- Dataset records:
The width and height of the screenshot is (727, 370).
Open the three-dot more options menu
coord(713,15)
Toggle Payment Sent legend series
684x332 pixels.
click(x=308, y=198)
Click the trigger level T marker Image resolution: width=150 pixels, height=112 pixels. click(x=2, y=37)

--

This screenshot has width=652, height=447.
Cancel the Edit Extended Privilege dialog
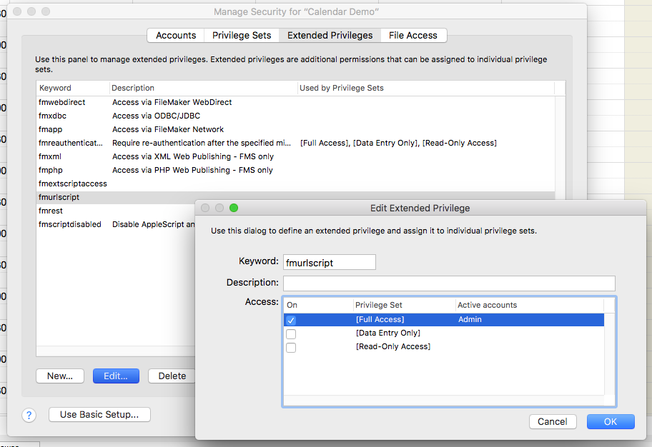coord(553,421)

* * *

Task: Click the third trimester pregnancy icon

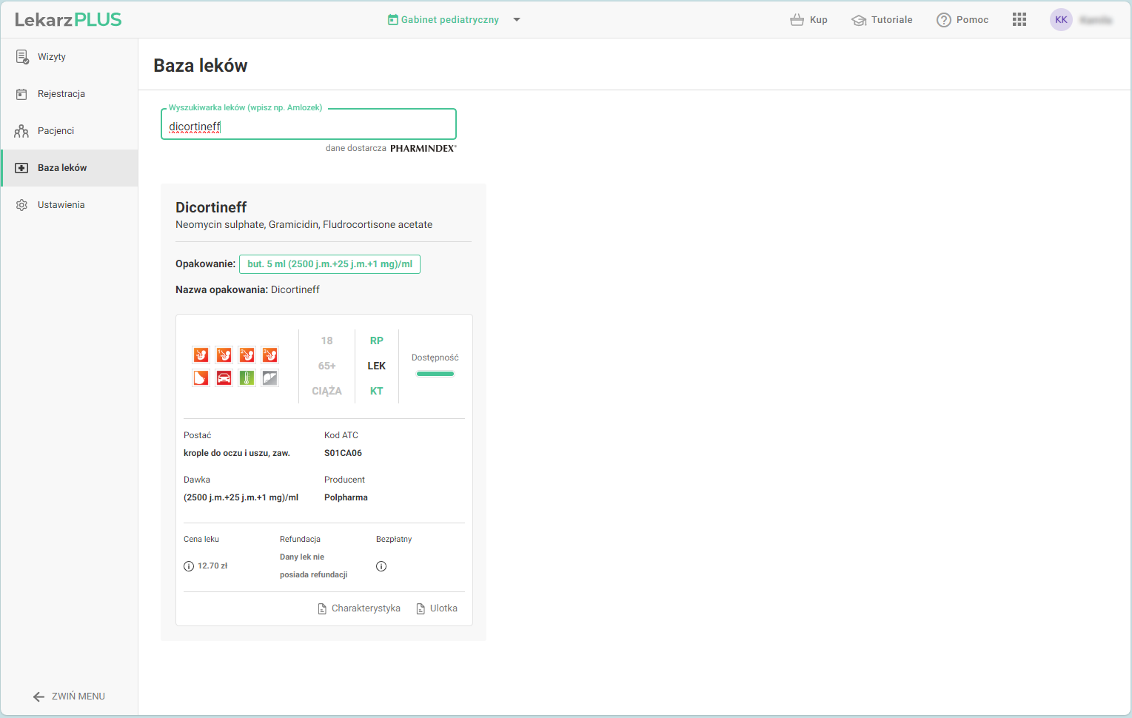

- Instructions for the task: Take the stretch of lines above from the one containing "The width and" through the one containing "Click the trigger" and repeat it exactly, adding no other line.

- Response area:
The width and height of the screenshot is (727, 370).
Open the three-dot more options menu
coord(713,15)
Toggle Payment Sent legend series
684x332 pixels.
click(x=308, y=198)
Click the trigger level T marker Image resolution: width=150 pixels, height=112 pixels. click(x=2, y=37)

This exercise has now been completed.